- _DOKUMEN_

____

Skip to main content

Memaknai Film Freedom Writers Bersama Demits Kesayangan

I got another hilarious story to tell the whole world...

Hari ini saya ngajak Demits nonton film keren berjudul Freedom Writers. Awalnya sih mereka nyepelein, maunya nonton Ju On yang katanya seru itu. Namun setelah opening creditnya menghentak dengan lagu hip-hop, mata mereka langsung tertuju pada layar. Maklum, film produksi MTV ini emang dikemas biar lekat sama remaja. Settingnya aja high school.

Singkatnya, Freedom Writers menuturkan pergulatan seorang guru perempuan menghadapi kelasnya yang selalu chaos karena sentimen antarras. Ada kelompok African-American alias Nigga, kelompok Little Cambodia, kelompok Latinos, dan satu orang kulit putih. Guru itu sendiri berasal dari ras kulit putih.

Selanjutnya bisa ditebak kalau segala kekacauan yang ga main-main ini pada akhirnya bisa diredam dan kelasnya jadi menyatu layaknya keluarga. Memang tidak gampang, karena sentimen ras itu tak jarang menyebabkan orang-orang terbunuh. Bayangkan, bagaimana seorang guru pemula menghadapi semua ini. Kalo kata Demits sih, "Si Mama mah ga mungkin deh bisa hadapin beginian. Pasti nangis atau ga ya lompat keluar jendela. Kabur."

Ahahaha, rese!

Si guru ini kemudian memperkenalkan peristiwa Holocaust kepada kelasnya. Ia ingin memperlihatkan bahwa sentimen ras ini belum seberapa dibandingkan saat Hitler dan Nazinya membantai bangsa Yahudi. Jika geng mereka hanya menguasai wilayah pemukiman, maka Nazi menguasai negara. Jika geng mereka "hanya" membunuh satu dua lawan, maka Nazi melakukan genosida alias pelenyapan sebuah bangsa dari bumi ini. Bahkan anak kecil pun tega mereka jadikan sasaran kebrutalan.

Holocaust menjadi titik nadir bagi para murid yang pada akhirnya membuat mereka sadar bahwa masih banyak yang mereka bisa raih di dunia ini selain membenci ras lain. Masih banyak yang bisa mereka lakukan jika mereka mau melangkah ke depan dan berusaha tak terbunuh, masuk penjara, atau hamil di luar nikah sebelum lulus SMA.

Kisah inspiratif ini based on a true story, lho!

Nah, sekarang bagian konyolnya...

Ngomong-ngomong based on a true story, ada adegan suami si guru sedang makan take out Chinese food sambil berdiri di dapur. Seorang demits bertanya, "Emang kalo true story, adegan dia lagi makan itu benar-benar pernah terjadi ya?"

____

- _PETUNJUK PENGERJAAN_
1. Tentukan apakah setiap pernyataan berikut sesuai dengan ulasan film Freedom Writers di atas, lalu jawab ya atau tidak disertai kutipan persis yang menentukannya: (a) Film Freedom Writers diproduksi oleh MTV. (b) Guru dalam film itu berasal dari kelompok Latinos. (c) Awalnya Demits ingin menonton Ju On.
2. Tuliskan kembali secara persis seluruh bagian ulasan film Freedom Writers di atas, mulai dari "Si guru ini" terus ke bawah sampai "jadikan sasaran kebrutalan.".
3. Teruskan ulasan film Freedom Writers di atas, dimulai tepat setelah kalimat terakhir yang tertulis.

____

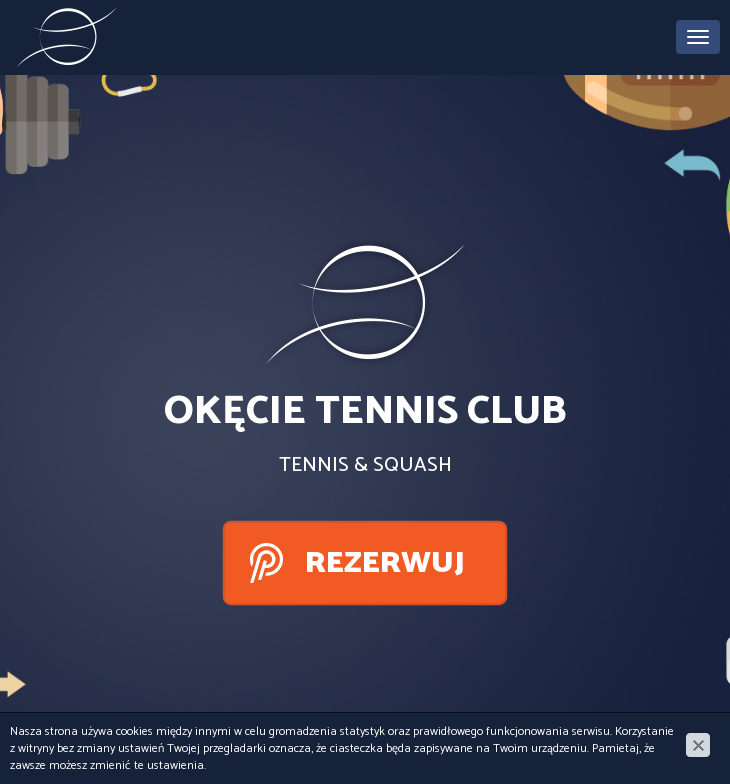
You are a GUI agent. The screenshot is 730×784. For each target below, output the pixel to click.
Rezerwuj (385, 563)
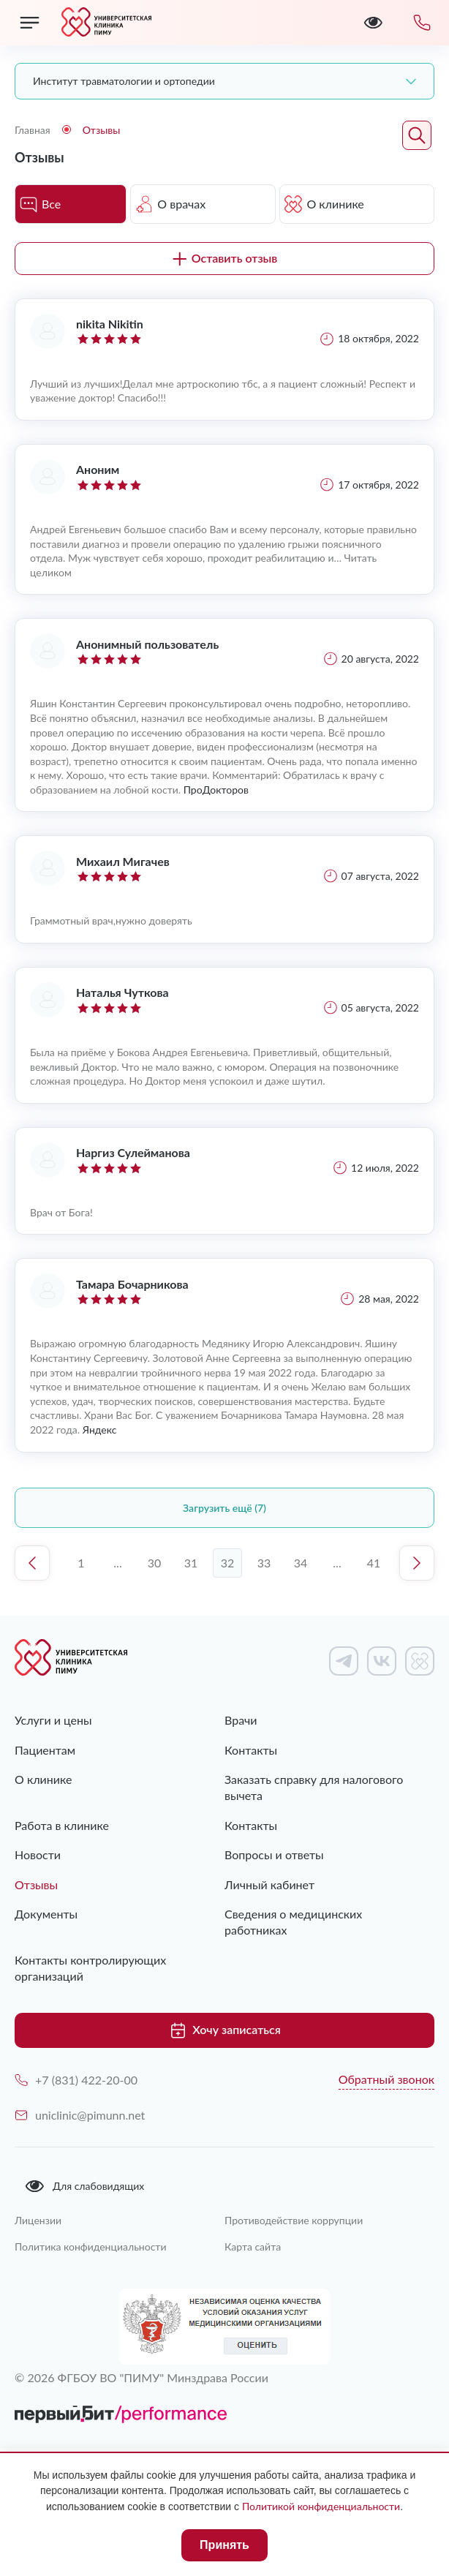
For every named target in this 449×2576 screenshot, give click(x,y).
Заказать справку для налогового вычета (313, 1787)
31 (191, 1563)
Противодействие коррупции (293, 2220)
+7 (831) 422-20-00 (76, 2080)
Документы (46, 1914)
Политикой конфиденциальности (321, 2506)
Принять (224, 2545)
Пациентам (45, 1750)
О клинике (43, 1779)
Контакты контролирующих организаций (90, 1968)
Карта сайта (252, 2246)
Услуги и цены (53, 1720)
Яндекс (100, 1429)
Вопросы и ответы (274, 1854)
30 (155, 1563)
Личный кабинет (269, 1884)
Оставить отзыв (225, 258)
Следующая (416, 1563)
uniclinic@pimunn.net (80, 2115)
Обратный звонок (386, 2079)
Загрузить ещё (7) (224, 1508)
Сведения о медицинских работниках (293, 1922)
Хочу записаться (224, 2030)
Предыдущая (32, 1563)
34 (301, 1563)
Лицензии (38, 2220)
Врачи (240, 1720)
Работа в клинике (62, 1825)
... (117, 1563)
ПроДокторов (216, 789)
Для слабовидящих (84, 2186)
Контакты (250, 1750)
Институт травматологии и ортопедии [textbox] (124, 81)
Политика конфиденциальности (91, 2246)
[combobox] (224, 81)
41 (374, 1563)
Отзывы (36, 1884)
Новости (38, 1854)
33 (264, 1563)
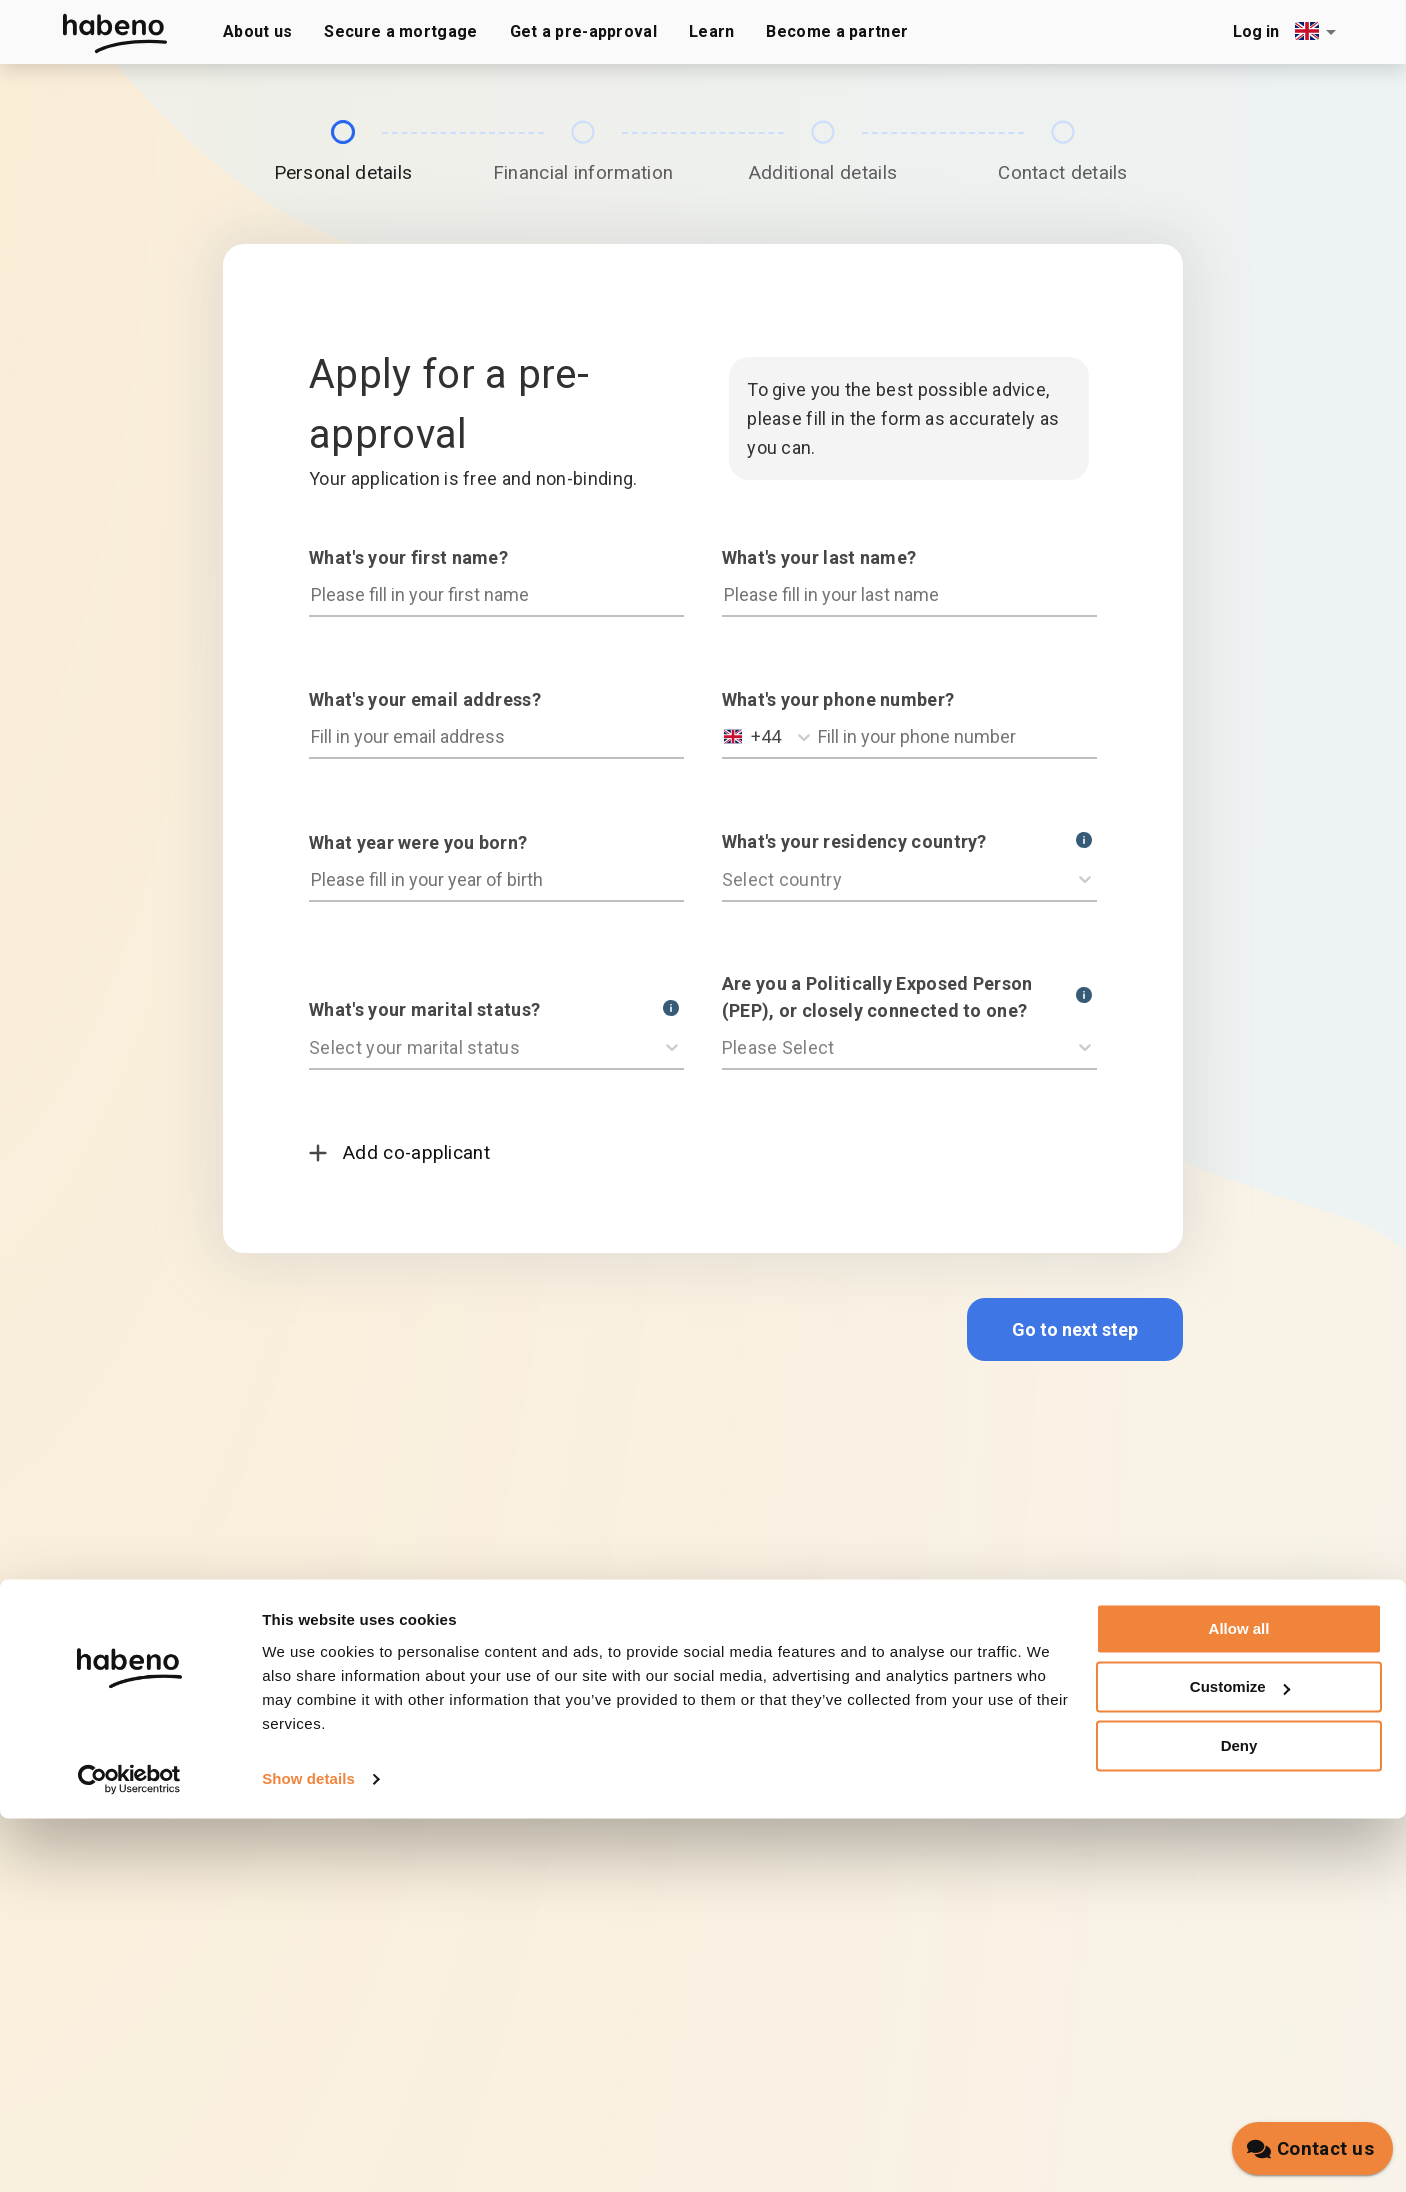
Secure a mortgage (400, 31)
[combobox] (1319, 31)
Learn (712, 31)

____

- _KUNCI JAWABAN_
1.
(a) Ya: "film produksi MTV ini emang dikemas biar lekat sama remaja"
(b) Tidak: "Guru itu sendiri berasal dari ras kulit putih."
(c) Ya: "maunya nonton Ju On yang katanya seru itu"

2.
Si guru ini kemudian memperkenalkan peristiwa Holocaust kepada kelasnya. Ia ingin memperlihatkan bahwa sentimen ras ini belum seberapa dibandingkan saat Hitler dan Nazinya membantai bangsa Yahudi. Jika geng mereka hanya menguasai wilayah pemukiman, maka Nazi menguasai negara. Jika geng mereka "hanya" membunuh satu dua lawan, maka Nazi melakukan genosida alias pelenyapan sebuah bangsa dari bumi ini. Bahkan anak kecil pun tega mereka jadikan sasaran kebrutalan.

3.
Ah, itu belum seberapa. Ada lagi.

Saat adegan guru menjelaskan soal Holocaust, rupanya Demits pun pada gatau Holocaust itu apa. Cuma satu yang tau dan jelasin ke teman-temannya. Sama kayak di film.

Lalu ada Demits yang nanya, "Lohhh, jadi mereka semua yang di kelas nih Yahudi ya?"

Oke. Mulai ga nyambung.

Saya jawab, "Aduh, bukan. Itu maksudnya si guru menganalogikan sentimen ras murid-muridnya dengan sentimen Nazi terhadap Yahudi. Jadi cuma disamain gitu. Mereka bukan Yahudi!"

"Nazi apaan, Ma?" kata si demits satu itu.

Demits lainnya yang lagi pada asyik nonton langsung melihat ke arahnya. Kaget. Shock, tepatnya. Gimana bisa anak SMA gatau Nazi.

"Aku taunya nasi goreng, Ma," kata si demits itu lagi berusaha melucu.

"Ih, cape deh, Miss. Diemin aja ga nyambung," kata demits lainnya.

"Nazi tuh partainya Hitler yang nguasain Jerman pas Perang Dunia. Astaga!" jawab saya.

"Oh, iya tau Adolf Hitler!" kata si demits percaya diri.

Ah, sudahlah. Lupakan.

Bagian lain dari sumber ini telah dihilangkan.